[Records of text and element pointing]
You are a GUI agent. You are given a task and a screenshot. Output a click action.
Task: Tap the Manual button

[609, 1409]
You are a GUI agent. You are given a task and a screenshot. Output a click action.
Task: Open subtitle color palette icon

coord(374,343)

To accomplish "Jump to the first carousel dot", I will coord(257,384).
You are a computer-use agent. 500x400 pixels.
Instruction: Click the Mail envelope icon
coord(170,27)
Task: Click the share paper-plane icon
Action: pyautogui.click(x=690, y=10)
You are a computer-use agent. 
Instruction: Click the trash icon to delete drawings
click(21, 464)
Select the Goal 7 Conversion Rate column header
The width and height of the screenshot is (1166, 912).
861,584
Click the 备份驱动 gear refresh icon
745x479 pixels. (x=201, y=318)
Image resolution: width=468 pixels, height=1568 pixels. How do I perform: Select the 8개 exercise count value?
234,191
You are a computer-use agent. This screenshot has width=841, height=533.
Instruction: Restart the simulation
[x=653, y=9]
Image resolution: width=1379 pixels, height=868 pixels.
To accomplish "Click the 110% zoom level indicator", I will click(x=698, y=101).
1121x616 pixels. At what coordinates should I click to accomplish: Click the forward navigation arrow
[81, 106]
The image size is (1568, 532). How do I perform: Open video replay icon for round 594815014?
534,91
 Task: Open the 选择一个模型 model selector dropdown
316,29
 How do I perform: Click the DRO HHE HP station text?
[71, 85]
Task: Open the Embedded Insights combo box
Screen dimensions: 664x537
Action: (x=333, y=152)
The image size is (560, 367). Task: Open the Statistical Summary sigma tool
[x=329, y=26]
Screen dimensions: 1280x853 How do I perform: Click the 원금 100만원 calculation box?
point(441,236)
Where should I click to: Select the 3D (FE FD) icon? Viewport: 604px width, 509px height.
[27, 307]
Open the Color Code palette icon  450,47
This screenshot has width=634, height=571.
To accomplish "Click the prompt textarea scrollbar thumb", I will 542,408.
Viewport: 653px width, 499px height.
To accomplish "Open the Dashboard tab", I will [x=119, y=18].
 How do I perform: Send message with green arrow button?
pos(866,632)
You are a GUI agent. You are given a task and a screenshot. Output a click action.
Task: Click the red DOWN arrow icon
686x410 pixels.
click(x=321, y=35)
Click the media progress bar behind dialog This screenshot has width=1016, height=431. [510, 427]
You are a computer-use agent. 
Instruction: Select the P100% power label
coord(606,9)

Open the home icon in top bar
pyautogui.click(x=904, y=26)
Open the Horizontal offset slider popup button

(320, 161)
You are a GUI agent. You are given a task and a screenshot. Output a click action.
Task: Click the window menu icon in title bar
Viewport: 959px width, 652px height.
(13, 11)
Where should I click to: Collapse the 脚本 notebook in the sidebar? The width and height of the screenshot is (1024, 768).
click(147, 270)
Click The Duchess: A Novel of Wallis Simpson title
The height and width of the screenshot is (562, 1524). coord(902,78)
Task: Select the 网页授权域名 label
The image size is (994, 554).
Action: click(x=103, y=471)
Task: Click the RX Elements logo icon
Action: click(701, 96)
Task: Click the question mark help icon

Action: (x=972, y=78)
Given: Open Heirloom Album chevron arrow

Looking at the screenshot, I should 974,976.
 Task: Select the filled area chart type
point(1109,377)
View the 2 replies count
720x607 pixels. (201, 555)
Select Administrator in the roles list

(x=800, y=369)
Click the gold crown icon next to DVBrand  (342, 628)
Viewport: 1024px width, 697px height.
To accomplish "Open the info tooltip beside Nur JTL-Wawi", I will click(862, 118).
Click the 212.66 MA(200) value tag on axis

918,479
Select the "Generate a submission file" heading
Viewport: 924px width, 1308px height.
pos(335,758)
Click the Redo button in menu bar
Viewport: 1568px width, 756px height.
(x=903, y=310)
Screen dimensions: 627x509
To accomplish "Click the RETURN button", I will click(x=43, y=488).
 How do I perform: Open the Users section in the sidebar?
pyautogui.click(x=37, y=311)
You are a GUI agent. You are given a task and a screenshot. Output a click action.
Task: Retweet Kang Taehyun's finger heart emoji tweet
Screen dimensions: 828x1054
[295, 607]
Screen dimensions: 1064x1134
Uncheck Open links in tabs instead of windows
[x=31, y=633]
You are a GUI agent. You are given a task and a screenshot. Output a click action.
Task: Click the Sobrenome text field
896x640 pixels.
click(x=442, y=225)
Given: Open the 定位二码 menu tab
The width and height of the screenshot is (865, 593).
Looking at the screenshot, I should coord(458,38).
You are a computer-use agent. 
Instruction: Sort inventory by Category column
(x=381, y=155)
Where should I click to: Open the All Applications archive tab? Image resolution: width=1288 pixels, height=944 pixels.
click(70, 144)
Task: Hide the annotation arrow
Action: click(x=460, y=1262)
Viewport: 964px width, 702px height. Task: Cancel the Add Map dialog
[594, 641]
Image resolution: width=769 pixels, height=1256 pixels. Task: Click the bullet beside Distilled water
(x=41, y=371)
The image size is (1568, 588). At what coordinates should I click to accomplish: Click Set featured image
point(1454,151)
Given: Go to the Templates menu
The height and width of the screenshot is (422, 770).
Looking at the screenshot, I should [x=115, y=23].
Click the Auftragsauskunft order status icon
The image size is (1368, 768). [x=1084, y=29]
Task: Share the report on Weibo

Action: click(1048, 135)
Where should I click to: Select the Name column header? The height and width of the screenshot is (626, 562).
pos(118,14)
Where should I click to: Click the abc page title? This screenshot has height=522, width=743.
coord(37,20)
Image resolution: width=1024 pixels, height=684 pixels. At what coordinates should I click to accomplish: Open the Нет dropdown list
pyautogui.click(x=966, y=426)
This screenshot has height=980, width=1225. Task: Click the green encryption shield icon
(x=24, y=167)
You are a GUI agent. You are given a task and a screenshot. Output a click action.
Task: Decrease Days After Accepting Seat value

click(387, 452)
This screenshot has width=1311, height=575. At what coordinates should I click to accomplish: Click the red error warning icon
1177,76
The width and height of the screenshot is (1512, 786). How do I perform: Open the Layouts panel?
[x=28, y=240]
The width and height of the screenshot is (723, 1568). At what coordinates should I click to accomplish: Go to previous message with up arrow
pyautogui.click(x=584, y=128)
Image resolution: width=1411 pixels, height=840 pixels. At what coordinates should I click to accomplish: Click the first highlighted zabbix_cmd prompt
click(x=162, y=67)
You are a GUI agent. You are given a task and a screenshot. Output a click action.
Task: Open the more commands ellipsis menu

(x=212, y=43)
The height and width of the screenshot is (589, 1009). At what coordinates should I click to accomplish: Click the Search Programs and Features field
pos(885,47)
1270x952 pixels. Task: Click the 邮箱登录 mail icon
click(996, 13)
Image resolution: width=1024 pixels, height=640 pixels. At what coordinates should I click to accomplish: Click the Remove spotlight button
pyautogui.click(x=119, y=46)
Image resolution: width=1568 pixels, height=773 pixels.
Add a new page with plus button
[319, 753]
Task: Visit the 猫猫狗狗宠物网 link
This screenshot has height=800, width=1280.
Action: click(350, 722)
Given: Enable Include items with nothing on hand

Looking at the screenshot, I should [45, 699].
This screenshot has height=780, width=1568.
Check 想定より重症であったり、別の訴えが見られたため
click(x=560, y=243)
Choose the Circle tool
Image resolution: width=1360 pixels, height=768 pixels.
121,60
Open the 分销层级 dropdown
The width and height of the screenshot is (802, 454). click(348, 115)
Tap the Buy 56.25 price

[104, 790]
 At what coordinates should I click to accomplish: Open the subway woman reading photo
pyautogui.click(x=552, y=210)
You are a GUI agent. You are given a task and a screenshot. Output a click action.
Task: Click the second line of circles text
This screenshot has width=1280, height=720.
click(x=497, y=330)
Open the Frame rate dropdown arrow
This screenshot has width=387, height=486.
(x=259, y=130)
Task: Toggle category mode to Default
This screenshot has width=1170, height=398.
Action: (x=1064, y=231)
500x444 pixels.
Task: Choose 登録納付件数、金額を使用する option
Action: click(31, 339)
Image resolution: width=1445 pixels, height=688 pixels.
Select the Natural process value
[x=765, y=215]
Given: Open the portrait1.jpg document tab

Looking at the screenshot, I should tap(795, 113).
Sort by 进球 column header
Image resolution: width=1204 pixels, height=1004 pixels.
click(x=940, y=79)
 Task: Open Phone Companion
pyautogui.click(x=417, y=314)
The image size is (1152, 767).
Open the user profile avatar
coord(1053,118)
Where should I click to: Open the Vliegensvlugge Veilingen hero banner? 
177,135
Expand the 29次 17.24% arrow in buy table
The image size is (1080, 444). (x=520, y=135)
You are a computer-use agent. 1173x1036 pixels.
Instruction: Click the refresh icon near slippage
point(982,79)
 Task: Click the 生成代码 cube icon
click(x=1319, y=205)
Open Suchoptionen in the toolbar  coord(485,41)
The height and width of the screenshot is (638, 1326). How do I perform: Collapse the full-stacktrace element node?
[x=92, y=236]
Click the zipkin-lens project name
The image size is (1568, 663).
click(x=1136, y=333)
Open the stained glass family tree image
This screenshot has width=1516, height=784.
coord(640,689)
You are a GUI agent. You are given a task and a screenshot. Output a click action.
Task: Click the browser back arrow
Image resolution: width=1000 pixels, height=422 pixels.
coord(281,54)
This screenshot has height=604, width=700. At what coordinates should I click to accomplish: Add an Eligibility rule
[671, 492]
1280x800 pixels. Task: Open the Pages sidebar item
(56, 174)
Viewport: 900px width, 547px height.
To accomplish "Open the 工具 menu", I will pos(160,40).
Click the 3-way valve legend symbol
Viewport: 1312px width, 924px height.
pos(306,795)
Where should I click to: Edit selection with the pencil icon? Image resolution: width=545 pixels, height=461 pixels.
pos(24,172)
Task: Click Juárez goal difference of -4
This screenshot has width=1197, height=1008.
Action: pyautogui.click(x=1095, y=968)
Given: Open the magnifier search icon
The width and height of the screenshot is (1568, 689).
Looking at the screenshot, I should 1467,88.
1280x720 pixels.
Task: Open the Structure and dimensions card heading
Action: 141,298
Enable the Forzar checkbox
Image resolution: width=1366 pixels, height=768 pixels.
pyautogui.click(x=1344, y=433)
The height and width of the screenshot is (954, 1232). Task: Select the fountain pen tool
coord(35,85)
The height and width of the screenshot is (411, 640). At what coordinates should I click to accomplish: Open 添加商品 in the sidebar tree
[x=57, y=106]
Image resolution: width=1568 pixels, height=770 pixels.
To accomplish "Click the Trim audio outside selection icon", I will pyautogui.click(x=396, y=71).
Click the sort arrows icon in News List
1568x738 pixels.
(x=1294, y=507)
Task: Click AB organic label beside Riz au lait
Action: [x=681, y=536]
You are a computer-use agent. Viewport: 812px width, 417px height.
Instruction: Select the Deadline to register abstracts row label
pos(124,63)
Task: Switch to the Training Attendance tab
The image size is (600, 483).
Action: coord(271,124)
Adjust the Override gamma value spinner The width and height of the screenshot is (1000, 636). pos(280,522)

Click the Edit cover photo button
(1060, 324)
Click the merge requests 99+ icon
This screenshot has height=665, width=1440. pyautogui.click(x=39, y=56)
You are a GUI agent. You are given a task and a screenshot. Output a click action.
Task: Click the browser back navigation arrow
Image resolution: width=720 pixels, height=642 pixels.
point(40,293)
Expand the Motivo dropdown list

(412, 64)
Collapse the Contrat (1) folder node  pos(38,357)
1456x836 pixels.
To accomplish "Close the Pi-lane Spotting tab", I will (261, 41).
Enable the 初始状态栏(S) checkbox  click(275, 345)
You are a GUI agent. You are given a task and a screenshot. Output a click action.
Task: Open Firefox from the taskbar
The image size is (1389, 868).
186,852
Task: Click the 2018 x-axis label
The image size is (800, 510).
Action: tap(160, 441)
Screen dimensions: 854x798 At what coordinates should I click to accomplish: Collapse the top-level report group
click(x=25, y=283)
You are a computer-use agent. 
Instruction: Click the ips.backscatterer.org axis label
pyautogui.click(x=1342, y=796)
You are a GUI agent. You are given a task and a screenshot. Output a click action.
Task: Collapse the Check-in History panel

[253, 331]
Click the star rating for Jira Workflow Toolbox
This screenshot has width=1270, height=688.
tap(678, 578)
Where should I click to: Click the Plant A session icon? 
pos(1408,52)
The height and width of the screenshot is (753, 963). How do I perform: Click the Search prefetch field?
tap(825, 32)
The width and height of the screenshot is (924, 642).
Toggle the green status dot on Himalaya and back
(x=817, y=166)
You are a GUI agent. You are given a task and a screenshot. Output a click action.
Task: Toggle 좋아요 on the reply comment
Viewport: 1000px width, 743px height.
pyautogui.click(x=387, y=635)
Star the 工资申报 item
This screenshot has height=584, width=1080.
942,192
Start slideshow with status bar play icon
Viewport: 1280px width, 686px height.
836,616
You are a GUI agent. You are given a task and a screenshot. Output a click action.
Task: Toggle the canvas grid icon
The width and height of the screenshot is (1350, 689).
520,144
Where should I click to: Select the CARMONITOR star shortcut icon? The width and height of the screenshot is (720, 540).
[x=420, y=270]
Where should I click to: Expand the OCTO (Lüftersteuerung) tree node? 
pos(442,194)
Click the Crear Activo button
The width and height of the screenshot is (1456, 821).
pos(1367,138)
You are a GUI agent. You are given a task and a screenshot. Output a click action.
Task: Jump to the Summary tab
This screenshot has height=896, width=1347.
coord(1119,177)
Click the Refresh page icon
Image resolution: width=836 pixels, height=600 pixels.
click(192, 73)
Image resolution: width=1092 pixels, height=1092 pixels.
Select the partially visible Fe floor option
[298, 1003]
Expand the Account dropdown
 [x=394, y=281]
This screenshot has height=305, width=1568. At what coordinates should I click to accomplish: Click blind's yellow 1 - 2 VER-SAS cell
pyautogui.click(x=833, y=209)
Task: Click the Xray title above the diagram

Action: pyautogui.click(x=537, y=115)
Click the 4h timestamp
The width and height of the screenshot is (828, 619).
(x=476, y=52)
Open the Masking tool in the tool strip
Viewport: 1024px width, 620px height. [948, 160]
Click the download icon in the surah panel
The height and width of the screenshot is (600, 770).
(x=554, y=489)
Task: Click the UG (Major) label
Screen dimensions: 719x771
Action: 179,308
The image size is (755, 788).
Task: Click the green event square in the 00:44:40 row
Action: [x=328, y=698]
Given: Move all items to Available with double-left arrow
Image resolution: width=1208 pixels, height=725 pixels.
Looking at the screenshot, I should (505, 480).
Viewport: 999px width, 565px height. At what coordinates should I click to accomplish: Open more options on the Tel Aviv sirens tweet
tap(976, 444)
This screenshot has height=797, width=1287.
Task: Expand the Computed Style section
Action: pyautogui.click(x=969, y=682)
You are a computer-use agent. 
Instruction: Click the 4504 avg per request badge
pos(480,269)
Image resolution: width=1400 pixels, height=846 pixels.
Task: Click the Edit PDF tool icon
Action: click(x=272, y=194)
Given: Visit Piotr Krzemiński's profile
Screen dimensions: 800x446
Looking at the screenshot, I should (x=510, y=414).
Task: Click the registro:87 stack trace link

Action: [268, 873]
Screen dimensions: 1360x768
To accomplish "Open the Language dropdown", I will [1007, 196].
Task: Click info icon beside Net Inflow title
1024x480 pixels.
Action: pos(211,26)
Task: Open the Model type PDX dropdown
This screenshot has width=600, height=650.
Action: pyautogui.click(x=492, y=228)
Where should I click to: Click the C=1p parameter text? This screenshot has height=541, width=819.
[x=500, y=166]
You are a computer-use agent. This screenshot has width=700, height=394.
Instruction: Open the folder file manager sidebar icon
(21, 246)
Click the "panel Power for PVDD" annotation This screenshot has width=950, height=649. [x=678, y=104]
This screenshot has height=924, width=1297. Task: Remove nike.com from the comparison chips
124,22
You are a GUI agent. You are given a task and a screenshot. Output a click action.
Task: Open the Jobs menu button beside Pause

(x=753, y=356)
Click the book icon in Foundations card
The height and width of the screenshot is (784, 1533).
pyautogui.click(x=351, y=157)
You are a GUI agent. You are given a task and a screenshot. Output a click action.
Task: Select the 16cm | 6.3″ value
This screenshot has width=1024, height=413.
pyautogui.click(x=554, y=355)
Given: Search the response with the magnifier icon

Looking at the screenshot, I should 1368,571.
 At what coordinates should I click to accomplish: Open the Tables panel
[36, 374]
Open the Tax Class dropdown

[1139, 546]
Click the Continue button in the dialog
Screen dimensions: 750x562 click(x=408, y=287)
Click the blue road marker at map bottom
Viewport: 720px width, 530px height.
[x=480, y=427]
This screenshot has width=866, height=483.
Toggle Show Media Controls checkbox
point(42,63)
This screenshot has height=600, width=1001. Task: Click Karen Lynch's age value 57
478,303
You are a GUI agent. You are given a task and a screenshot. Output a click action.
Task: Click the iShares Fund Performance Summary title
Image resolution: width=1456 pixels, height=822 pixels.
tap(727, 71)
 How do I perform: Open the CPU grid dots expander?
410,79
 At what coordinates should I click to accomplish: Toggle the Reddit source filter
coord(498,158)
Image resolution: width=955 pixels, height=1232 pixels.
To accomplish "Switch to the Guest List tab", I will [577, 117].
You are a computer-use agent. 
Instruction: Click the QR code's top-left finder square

» EXERCISE AIM: Reproduce the lines of the listing from the line with "Image resolution: width=1568 pixels, height=773" to the line with "Looking at the screenshot, I should [45, 699].", both included. Repeat them word for word.

» TASK OUTPUT:
Image resolution: width=1568 pixels, height=773 pixels.
Add a new page with plus button
[319, 753]
Task: Visit the 猫猫狗狗宠物网 link
This screenshot has height=800, width=1280.
Action: click(350, 722)
Given: Enable Include items with nothing on hand

Looking at the screenshot, I should [45, 699].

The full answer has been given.